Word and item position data
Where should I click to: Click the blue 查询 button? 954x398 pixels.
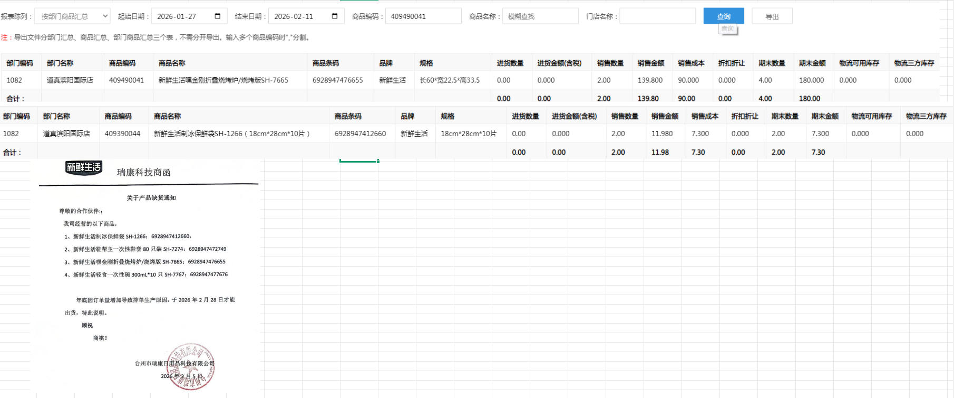tap(723, 16)
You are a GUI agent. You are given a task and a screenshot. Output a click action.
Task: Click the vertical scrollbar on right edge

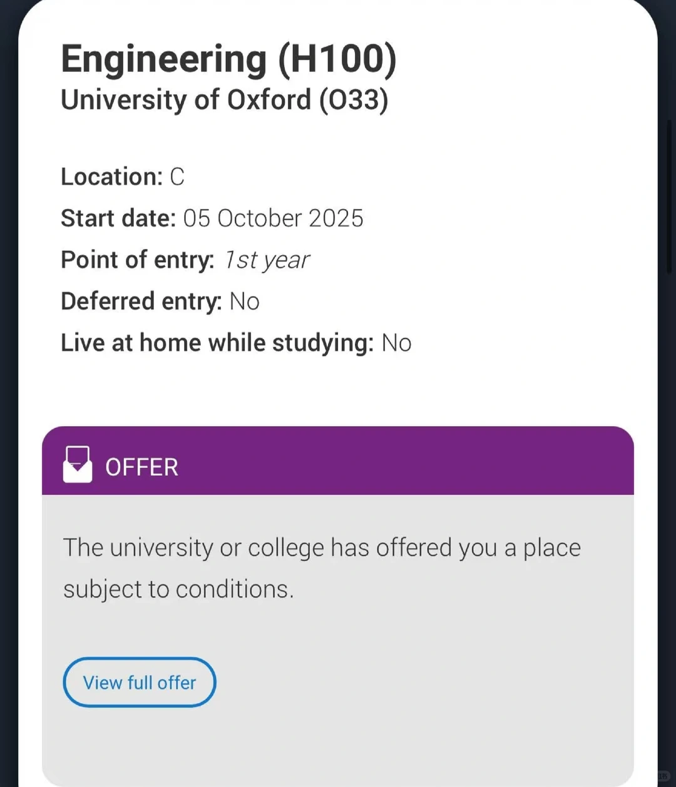tap(668, 197)
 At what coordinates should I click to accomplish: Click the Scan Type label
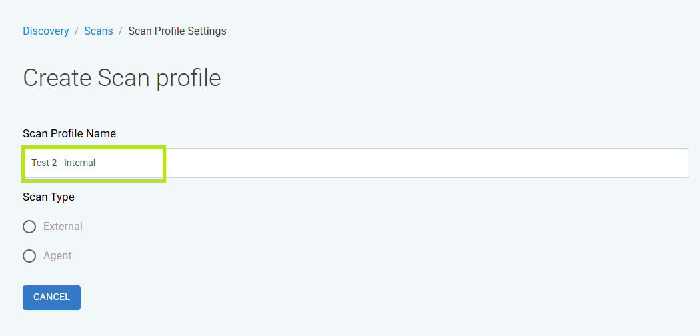tap(49, 197)
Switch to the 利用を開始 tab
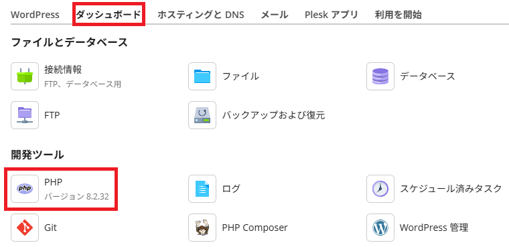Screen dimensions: 509x247 click(x=398, y=15)
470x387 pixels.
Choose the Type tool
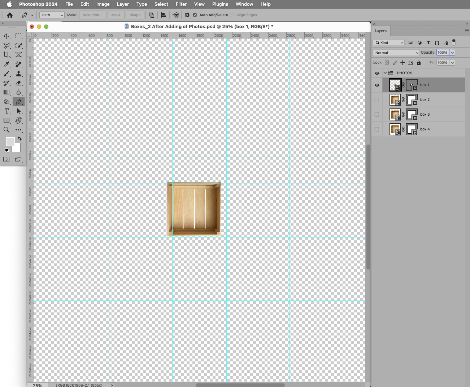click(6, 111)
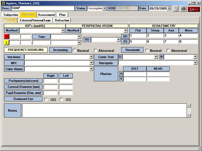Image resolution: width=202 pixels, height=151 pixels.
Task: Click the Notes text area
Action: coord(104,110)
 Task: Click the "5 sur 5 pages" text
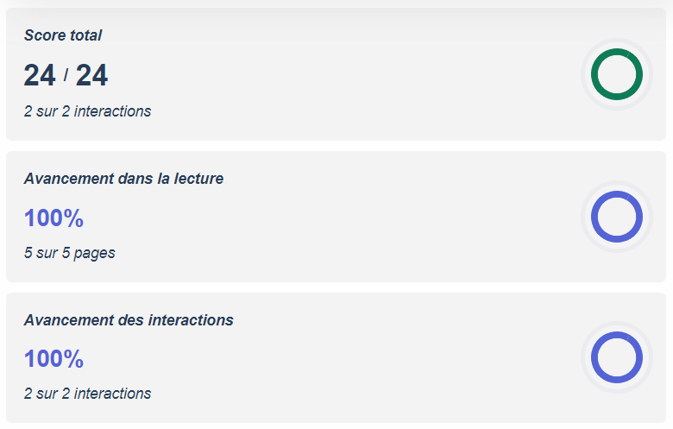click(x=70, y=253)
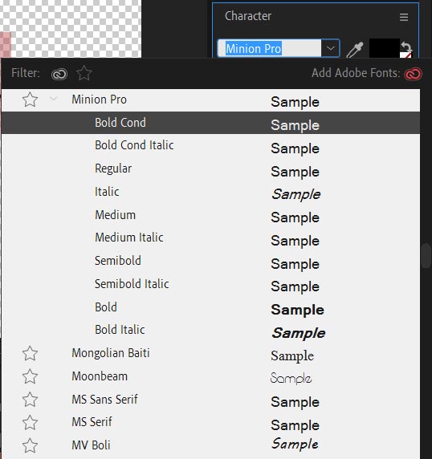Click the black fill color swatch
432x459 pixels.
point(385,48)
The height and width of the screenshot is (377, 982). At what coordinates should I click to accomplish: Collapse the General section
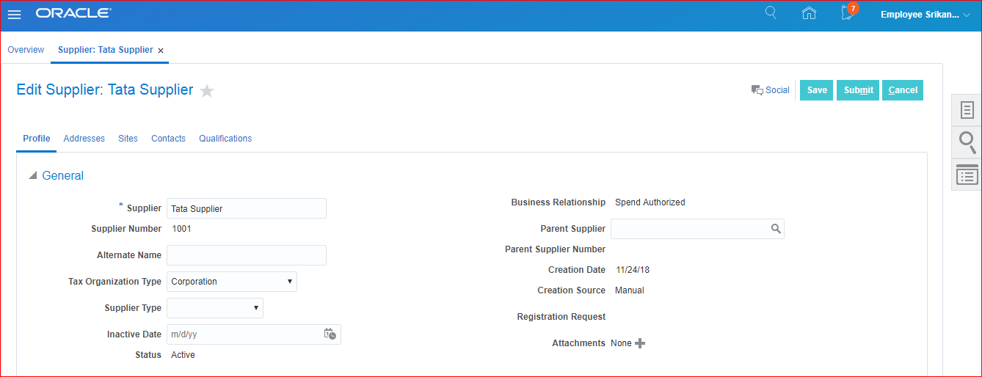32,176
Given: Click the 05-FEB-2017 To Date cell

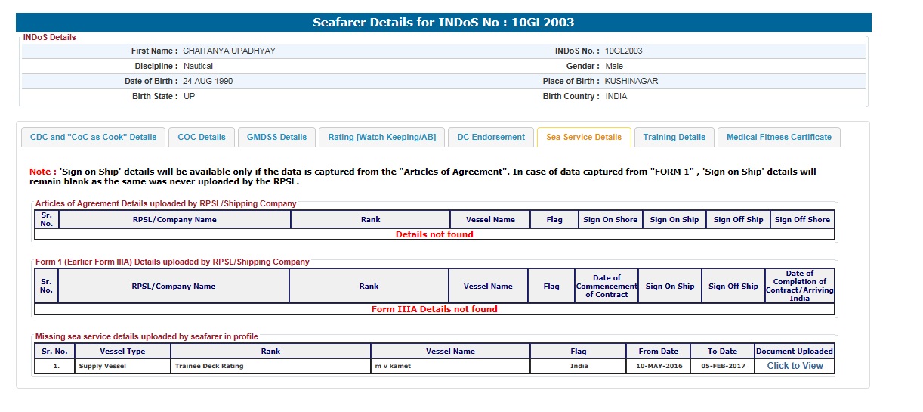Looking at the screenshot, I should point(722,366).
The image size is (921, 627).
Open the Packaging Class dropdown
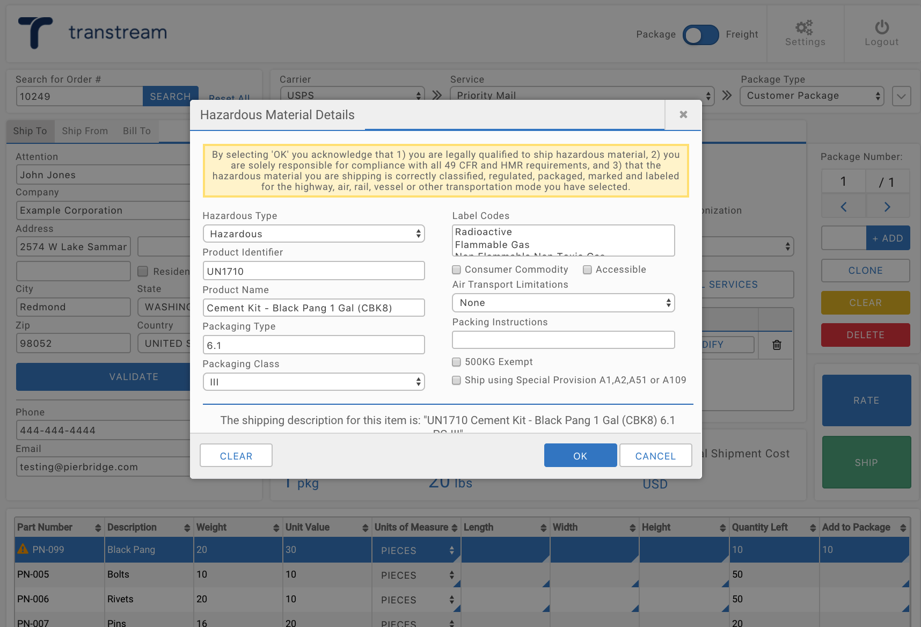pos(313,382)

- _WRITTEN PROBLEM_:
Render every line of the records above as a Markdown table with the columns "No." and "Line", numbering each row and skipping blank lines. Do not include the pictures in the answer.

- _COMPLETED TASK_:
| No. | Line |
|---|---|
| 1 | Where should I click to: Click the blue 查询 button? 954x398 pixels. |
| 2 | tap(723, 16) |
| 3 | You are a GUI agent. You are given a task and a screenshot. Output a click action. |
| 4 | Task: Click the vertical scrollbar on right edge |
| 5 | tap(668, 197) |
| 6 |  At what coordinates should I click to accomplish: Click the Scan Type label |
| 7 | tap(49, 197) |
| 8 | Switch to the 利用を開始 tab |
| 9 | Screen dimensions: 509x247 click(x=398, y=15) |
| 10 | 470x387 pixels. |
| 11 | Choose the Type tool |
| 12 | click(6, 111) |
| 13 | Image resolution: width=202 pixels, height=151 pixels. |
| 14 | Task: Click the Notes text area |
| 15 | Action: coord(104,110) |
| 16 |  Task: Click the "5 sur 5 pages" text |
| 17 | click(x=70, y=253) |
| 18 | Click the black fill color swatch |
| 19 | 432x459 pixels. |
| 20 | point(385,48) |
| 21 | The height and width of the screenshot is (377, 982). At what coordinates should I click to accomplish: Collapse the General section |
| 22 | 32,176 |
| 23 | Given: Click the 05-FEB-2017 To Date cell |
| 24 | Looking at the screenshot, I should point(722,366). |
| 25 | The image size is (921, 627). |
| 26 | Open the Packaging Class dropdown |
| 27 | pos(313,382) |